### [ASSIGNMENT]
From the entries below, list each line with "three".

### [DATA LISTING]
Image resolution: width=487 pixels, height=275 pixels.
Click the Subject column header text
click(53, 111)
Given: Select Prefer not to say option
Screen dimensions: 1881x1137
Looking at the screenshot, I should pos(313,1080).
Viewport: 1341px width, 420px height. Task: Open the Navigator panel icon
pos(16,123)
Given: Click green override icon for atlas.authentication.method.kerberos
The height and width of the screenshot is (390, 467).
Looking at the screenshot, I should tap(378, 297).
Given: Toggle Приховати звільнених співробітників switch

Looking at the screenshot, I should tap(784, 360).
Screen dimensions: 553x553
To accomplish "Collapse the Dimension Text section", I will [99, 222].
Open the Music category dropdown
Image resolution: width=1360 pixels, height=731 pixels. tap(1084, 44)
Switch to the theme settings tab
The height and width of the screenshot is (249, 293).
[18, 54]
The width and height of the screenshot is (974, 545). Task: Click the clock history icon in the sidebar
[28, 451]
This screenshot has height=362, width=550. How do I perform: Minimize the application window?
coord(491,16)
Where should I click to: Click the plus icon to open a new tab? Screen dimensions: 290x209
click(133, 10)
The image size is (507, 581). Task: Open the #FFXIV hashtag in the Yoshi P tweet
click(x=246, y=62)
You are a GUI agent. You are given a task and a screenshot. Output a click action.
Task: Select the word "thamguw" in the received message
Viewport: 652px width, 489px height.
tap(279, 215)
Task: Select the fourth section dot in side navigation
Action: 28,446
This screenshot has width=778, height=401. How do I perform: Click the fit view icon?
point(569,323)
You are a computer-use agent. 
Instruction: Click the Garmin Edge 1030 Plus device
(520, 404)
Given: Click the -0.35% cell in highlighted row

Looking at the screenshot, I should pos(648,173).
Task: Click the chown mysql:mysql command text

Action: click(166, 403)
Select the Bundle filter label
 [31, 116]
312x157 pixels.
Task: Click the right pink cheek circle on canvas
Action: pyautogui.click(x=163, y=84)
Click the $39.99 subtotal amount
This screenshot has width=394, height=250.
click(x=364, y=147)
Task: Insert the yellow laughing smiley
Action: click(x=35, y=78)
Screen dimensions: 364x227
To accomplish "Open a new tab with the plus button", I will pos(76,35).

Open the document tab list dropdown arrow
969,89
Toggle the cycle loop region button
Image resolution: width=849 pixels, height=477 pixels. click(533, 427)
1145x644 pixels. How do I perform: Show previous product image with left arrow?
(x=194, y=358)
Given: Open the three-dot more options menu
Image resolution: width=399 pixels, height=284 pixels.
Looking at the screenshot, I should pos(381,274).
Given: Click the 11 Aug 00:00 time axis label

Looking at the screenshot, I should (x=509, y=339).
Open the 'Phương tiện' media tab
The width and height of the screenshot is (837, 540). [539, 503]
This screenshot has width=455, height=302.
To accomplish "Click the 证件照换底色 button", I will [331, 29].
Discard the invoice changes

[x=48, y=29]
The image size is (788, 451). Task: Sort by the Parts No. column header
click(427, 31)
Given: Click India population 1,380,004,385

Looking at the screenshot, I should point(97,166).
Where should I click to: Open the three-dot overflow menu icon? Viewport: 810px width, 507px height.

### [RESPONSE]
Given: Open the three-dot more options menu
Where should I click to: Open the three-dot overflow menu icon? Viewport: 810px width, 507px height.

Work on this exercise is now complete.